* [Textauszug]:
******

Tichys Einblick
„The games must go on“

München 1972: die heiteren Spiele, die über Nacht zum Albtraum wurden

München, einst Hauptstadt der Bewegung, bewegt nur noch die Herzen. Beamte in Uniform sind nicht erwünscht. Die 4000 Polizisten sind unbewaffnet und tragen modisches Himmelblau im Freizeitlook. Wer wird denn im Glückstaumel Böses denken? Am 26. August vor 50 Jahren werden die Olympischen Spiele eröffnet.

Es sind in jeder Hinsicht heitere Spiele, völkerverbindend, frisch, fröhlich, frei. Da hat ein Land seine Lektion perfekt gelernt. Die Welt staunt über die Deutschen und die Deutschen über sich selbst. Jedes Detail, vom transparenten Zeltdach bis zum bunt gestreiften Maskottchendackel Waldi ist eine Antithese zu Hitlers großer Propagandashow 1936 in Berlin. Leni Riefenstahl wäre verzweifelt. Kein Lichtdom über dem Stadion. Kein Körperkult.

Der Star der Spiele ist ein amerikanischer Jude namens Mark Spitz, der sieben Mal zu Goldmedaillen schwimmt. Die Deutschen haben auch einiges zu bieten: ein Fräuleinwunder. Die unbeschwerte sechzehnjährige Ulrike Meyfarth stellt mit 1,92 im Hochsprung den Weltrekord ein und gewinnt als bisher jüngste Leichtathletin Gold.

******

* [Aufgabe]:
Beantworte diese Fragen zum Textauszug über Olympia 1972:
1. Wie viele Polizisten sind in München unterwegs?
2. Wie heißt das Maskottchen der Spiele?
3. Mit welcher Höhe stellt Ulrike Meyfarth den Weltrekord im Hochsprung ein?
Stütze dich dabei nur auf den Textauszug.

* [Gegebenes Material]:
******

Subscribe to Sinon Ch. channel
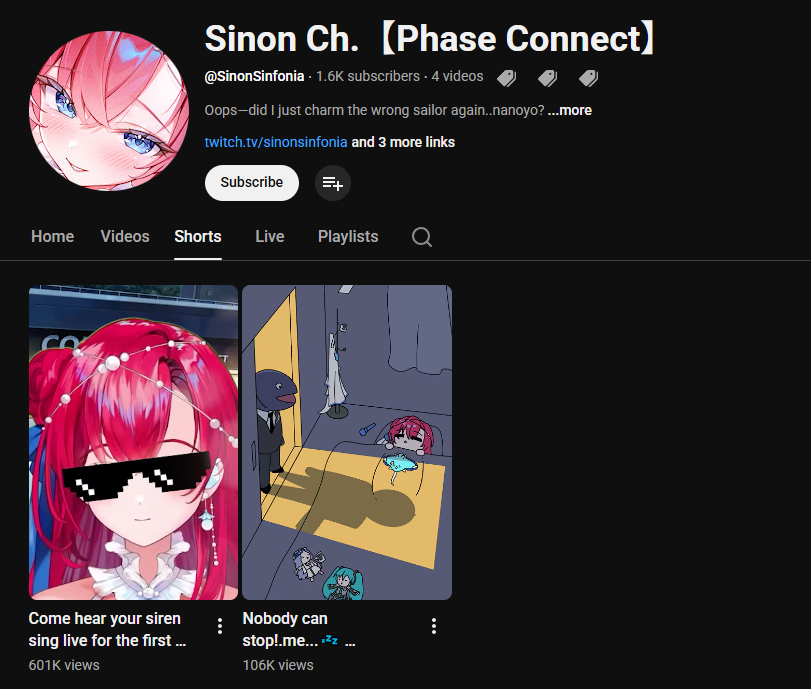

******

* [Lösung]:
1. 4000
2. Waldi
3. 1,92